Missing value imputation is a common technique for dealing with missing data. Accordingly, R and its many extension packages offer a wide range of techniques to impute missing data. Imputation can be done using specialized imputation functions or, with a bit of programming, one of the many predictive models available in R or its extension packages.
The current set of available imputation and modeling techniques is the result of decades of development by many different contributors. As a result, imputation and modeling functions may have very different interfaces accross packages. Combining and comparing imputation methods can therefore be a cumbersome task.
The simputation package offers a uniform and robust interface to a number of popular imputation techniques. The package follows the ‘grammar of data manipulation’ (Wickham and Francois 2016), where the first argument to a function and its output are always rectangular datasets. This allows one to chain imputaton methods with the not-a-pipe operator of the magrittr package (Bache and Wickham 2014). In simputation all imputation functions are of the following form.

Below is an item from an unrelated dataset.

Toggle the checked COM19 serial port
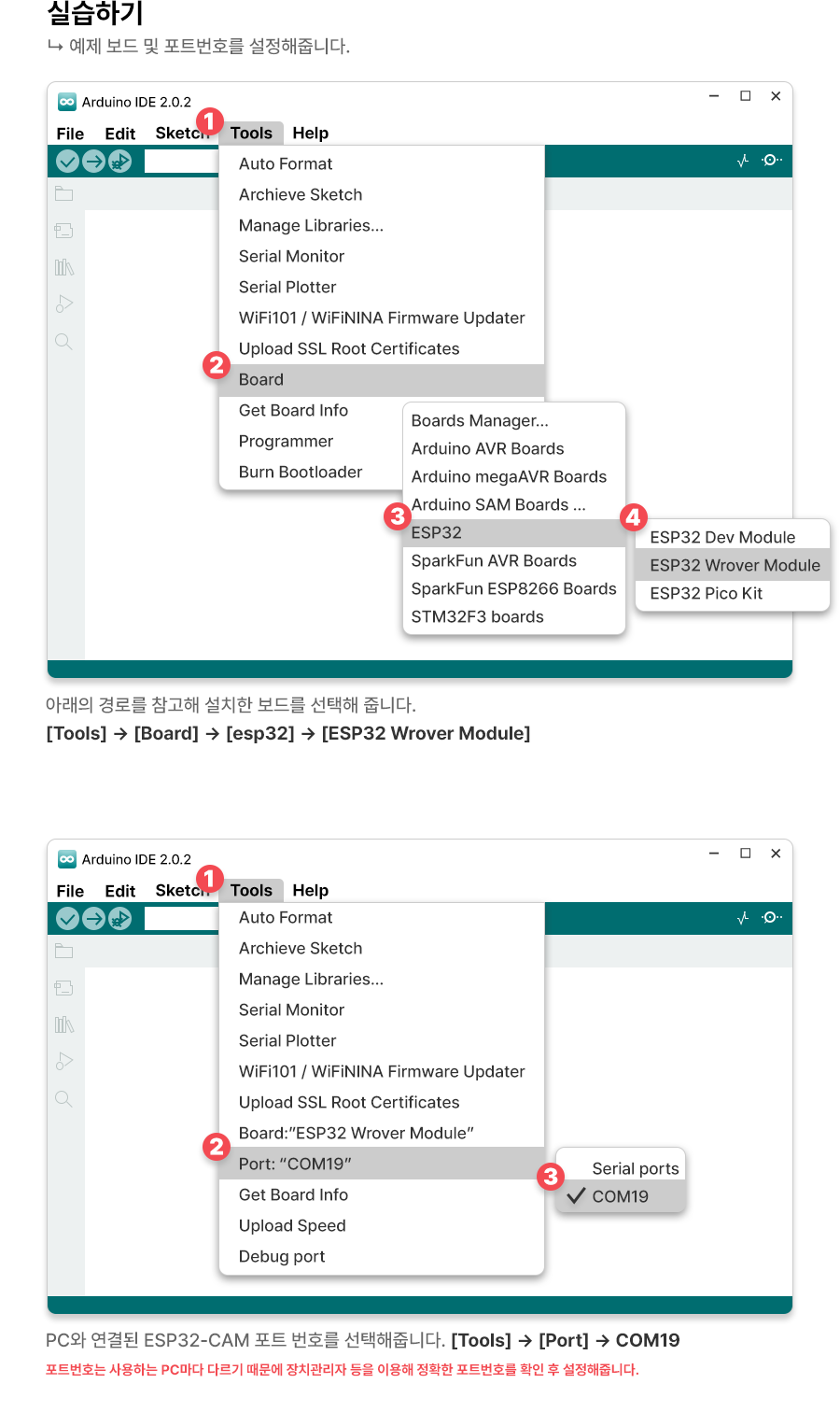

impute_[model](data, formula, ...) For example, functions impute_lm or impute_em impute missing values based on linear modeling or EM-estimation respectively. The formula object is interpreted so multiple variables can be imputed based on the same set of predictors. Also, a grouping operator (|) allows one to impute using the split-apply-combine strategy for any imputation method.
Currently supported methods include imputation based on standard linear models, M -estimation and elasticnet (ridge, lasso) regression; CART and randomForest models; multivariate methods including EM-estimation and iterative randomForest estimation; donor imputation including random and sequential hotdeck, predictive mean matching and kNN imputation. A flexible interface for simple user-provided imputation expressions is provided as well.